Why the Save Trap Exists (Honest Note)
This is a UX gap in Royal MCP that we’re aware of and plan to address in a future release. The Generate button currently creates values client-side in JavaScript and inserts them into the form, which is a common pattern in WordPress admin UIs — the form is what gets persisted on Save, not individual field changes. The pattern works fine for opaque-looking settings, but is confusing for credential fields where users naturally assume “Generate” means “create this credential server-side and make it active.”
Two possible fixes are on our radar: (a) have the Generate button POST the new value to a server-side endpoint that immediately persists it, removing the need for a separate Save step, or (b) deprecate the static-client path in favor of auto DCR for everyone. In the meantime, this support page exists to make the trap obvious.
Still Stuck? Two Support Paths
If you’ve worked through the steps above and your connection still fails:
Community Support (free) — wp.org Plugin Forum
Post a new thread at wordpress.org/support/plugin/royal-mcp/. The Royal Plugins team monitors the forum regularly and community members often help disambiguate issues faster than email could. Include the diagnostic info listed below in your post.

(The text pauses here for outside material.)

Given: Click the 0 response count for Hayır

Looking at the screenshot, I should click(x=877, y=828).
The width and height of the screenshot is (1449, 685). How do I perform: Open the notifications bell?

Premium Support (paid) — direct one-on-one help
For priority response (24-hour SLA) and hands-on diagnostic help, our Premium Support tier is $149/year. Includes a 30-day “if it breaks again” follow-up window on every resolved ticket.
Information to include in your post or ticket
- The first 6 characters of your OAuth Client ID (e.g.
wp_OdM...) — this tells us whether Claude.ai is sending what you configured. Don’t paste the full value, just the prefix. - Screenshot of WP Admin → Royal MCP → Settings → Advanced with the OAuth Client ID field visible after a page reload — confirms the value is actually saved in WordPress, not just sitting in an unsaved form.
- Screenshot of the most recent
oauth:authorizeActivity Log row with View Details expanded. - The exact error message and any
ofid_*reference code Claude.ai shows you.